> **What to do**:
Copy each line below in which the string "swatch" occurs.

> **Extracted records**:
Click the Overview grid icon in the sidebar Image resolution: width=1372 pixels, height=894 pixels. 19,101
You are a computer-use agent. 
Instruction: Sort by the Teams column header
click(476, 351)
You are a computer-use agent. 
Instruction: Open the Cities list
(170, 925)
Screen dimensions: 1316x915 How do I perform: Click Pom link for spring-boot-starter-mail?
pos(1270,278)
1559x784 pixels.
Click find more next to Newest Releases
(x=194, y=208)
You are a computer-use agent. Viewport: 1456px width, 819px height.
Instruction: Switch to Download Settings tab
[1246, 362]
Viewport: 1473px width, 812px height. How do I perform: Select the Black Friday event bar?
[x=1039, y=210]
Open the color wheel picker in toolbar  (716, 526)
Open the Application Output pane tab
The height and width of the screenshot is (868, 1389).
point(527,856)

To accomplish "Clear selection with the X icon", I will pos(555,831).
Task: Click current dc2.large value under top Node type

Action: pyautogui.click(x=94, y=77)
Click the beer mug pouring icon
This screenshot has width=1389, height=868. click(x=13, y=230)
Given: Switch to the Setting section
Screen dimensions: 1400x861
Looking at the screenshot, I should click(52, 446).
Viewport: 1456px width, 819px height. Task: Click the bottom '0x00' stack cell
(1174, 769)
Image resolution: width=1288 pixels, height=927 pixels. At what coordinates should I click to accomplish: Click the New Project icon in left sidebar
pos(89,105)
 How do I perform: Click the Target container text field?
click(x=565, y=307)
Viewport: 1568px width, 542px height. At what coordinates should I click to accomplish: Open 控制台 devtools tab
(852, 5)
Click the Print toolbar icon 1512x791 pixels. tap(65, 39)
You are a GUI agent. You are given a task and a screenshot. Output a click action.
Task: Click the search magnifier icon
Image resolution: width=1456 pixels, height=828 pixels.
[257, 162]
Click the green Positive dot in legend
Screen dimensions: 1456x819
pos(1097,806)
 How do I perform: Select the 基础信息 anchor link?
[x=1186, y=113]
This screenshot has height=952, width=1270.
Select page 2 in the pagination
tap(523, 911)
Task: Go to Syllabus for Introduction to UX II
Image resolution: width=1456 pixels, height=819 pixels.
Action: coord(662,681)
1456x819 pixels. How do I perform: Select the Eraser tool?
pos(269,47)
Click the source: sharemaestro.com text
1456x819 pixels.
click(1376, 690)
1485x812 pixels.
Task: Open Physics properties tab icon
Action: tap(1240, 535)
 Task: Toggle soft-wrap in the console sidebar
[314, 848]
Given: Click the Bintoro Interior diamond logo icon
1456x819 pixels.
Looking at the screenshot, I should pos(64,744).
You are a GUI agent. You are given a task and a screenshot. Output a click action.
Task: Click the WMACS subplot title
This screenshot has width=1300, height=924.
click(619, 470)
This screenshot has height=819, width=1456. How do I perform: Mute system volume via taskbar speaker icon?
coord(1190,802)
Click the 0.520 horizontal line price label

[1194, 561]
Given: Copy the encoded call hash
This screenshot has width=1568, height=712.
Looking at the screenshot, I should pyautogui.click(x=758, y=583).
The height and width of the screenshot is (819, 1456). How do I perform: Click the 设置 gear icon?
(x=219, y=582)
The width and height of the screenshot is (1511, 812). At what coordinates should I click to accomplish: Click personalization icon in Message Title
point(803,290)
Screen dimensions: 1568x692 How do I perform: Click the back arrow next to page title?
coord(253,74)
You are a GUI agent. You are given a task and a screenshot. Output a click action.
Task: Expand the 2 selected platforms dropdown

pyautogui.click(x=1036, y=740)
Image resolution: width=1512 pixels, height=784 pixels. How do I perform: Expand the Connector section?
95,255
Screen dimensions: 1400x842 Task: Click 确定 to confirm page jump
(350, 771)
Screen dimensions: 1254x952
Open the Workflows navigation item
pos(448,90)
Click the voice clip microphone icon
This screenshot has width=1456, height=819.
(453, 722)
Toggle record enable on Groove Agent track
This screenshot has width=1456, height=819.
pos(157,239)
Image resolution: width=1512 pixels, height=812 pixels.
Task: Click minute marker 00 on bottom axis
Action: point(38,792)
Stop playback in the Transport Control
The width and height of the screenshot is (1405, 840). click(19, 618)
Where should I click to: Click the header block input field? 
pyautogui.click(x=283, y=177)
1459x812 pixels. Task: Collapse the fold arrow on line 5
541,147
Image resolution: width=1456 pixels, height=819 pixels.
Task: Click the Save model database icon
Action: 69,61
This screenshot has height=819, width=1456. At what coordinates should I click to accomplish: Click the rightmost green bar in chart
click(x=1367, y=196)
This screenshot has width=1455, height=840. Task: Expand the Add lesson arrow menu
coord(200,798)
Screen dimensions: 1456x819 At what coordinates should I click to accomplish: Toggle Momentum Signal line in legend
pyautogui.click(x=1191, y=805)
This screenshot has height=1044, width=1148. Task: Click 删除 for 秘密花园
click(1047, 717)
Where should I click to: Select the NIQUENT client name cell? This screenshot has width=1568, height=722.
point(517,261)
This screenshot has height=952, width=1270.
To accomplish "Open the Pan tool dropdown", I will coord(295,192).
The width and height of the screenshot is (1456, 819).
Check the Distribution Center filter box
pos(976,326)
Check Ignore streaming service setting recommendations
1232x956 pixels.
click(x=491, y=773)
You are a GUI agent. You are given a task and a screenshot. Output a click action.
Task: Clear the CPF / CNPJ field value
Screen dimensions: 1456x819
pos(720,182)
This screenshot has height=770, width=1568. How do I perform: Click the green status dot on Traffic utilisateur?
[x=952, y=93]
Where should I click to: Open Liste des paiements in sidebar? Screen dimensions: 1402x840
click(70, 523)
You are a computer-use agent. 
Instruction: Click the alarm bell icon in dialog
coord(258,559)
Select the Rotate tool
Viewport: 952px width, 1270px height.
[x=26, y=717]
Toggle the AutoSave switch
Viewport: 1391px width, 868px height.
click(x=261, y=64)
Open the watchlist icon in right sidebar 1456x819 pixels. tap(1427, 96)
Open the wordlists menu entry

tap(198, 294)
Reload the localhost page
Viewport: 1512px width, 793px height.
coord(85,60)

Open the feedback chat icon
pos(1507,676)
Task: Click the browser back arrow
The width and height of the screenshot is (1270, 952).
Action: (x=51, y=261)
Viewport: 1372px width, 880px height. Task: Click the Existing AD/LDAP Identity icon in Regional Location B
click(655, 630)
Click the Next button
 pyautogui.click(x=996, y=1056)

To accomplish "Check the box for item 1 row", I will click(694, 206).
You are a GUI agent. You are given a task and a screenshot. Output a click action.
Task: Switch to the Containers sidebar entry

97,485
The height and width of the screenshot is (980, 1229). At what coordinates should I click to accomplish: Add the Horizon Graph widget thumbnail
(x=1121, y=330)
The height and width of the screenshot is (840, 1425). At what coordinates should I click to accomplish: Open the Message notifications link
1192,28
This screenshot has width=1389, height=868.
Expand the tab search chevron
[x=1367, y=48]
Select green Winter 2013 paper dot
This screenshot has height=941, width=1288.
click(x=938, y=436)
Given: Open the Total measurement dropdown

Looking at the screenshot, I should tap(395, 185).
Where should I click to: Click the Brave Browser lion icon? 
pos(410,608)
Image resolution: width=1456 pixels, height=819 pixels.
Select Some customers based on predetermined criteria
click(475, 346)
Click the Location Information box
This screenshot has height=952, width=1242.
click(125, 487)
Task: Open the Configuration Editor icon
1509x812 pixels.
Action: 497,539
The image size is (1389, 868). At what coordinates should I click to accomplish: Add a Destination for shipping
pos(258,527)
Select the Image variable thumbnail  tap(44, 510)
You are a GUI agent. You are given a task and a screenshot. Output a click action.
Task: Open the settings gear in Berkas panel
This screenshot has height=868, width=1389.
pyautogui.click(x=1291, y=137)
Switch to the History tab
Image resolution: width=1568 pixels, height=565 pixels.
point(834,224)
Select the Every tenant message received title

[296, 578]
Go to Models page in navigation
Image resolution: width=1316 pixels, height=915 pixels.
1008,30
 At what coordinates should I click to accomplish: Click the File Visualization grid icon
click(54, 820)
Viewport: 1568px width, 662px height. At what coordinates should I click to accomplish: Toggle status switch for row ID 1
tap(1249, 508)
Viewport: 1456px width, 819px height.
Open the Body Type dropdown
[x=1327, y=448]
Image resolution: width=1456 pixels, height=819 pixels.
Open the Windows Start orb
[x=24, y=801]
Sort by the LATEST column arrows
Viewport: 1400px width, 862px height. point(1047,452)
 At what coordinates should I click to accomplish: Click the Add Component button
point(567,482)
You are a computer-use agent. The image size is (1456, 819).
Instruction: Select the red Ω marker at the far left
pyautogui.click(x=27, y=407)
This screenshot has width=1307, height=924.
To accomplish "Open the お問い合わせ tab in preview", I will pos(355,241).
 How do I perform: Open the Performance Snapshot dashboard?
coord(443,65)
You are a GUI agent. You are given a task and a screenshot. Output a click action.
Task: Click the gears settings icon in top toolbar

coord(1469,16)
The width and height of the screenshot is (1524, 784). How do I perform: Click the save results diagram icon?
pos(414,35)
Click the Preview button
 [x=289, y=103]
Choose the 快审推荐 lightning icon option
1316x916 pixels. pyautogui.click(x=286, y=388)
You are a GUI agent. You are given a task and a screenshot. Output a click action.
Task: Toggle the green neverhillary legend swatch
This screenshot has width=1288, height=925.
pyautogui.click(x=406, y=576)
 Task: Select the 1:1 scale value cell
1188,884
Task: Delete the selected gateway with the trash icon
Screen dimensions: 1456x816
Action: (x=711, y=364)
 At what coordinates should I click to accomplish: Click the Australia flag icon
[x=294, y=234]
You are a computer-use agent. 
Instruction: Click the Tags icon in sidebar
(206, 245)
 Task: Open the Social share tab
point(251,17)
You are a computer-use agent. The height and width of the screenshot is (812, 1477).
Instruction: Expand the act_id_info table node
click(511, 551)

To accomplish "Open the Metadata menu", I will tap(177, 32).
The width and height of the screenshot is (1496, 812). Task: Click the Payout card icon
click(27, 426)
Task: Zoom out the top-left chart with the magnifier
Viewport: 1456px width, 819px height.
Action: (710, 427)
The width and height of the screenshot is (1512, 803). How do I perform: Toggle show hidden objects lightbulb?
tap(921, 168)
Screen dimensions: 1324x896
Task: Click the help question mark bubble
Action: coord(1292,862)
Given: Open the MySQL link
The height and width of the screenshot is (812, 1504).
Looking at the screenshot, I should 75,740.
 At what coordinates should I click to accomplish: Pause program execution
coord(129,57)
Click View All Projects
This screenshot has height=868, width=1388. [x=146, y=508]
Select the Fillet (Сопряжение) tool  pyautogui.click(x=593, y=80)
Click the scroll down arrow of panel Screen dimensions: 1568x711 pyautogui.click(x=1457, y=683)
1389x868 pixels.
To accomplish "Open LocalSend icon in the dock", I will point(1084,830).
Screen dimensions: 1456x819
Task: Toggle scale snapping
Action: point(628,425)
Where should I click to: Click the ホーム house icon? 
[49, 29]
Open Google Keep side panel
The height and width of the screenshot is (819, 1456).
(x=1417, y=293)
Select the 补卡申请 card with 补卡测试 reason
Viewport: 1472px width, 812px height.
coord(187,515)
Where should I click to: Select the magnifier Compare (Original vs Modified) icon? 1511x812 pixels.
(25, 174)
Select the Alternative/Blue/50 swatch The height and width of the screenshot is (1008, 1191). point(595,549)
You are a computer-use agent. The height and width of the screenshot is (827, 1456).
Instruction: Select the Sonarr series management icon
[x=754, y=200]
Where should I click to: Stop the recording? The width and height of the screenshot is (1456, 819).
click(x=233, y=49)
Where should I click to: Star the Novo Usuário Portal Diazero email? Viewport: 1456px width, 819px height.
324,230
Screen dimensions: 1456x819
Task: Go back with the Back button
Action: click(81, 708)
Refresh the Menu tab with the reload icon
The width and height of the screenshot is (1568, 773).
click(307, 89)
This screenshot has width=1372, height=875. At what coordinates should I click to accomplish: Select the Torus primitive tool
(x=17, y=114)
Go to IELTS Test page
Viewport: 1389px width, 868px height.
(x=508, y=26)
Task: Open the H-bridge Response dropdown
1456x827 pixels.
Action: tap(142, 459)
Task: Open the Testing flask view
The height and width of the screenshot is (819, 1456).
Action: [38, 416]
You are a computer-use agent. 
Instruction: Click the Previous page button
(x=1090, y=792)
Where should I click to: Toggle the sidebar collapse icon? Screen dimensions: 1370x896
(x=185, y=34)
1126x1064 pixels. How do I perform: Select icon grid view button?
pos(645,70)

> **Result of the task**:
Task: Toggle the green neverhillary legend swatch
Select the Alternative/Blue/50 swatch The height and width of the screenshot is (1008, 1191). point(595,549)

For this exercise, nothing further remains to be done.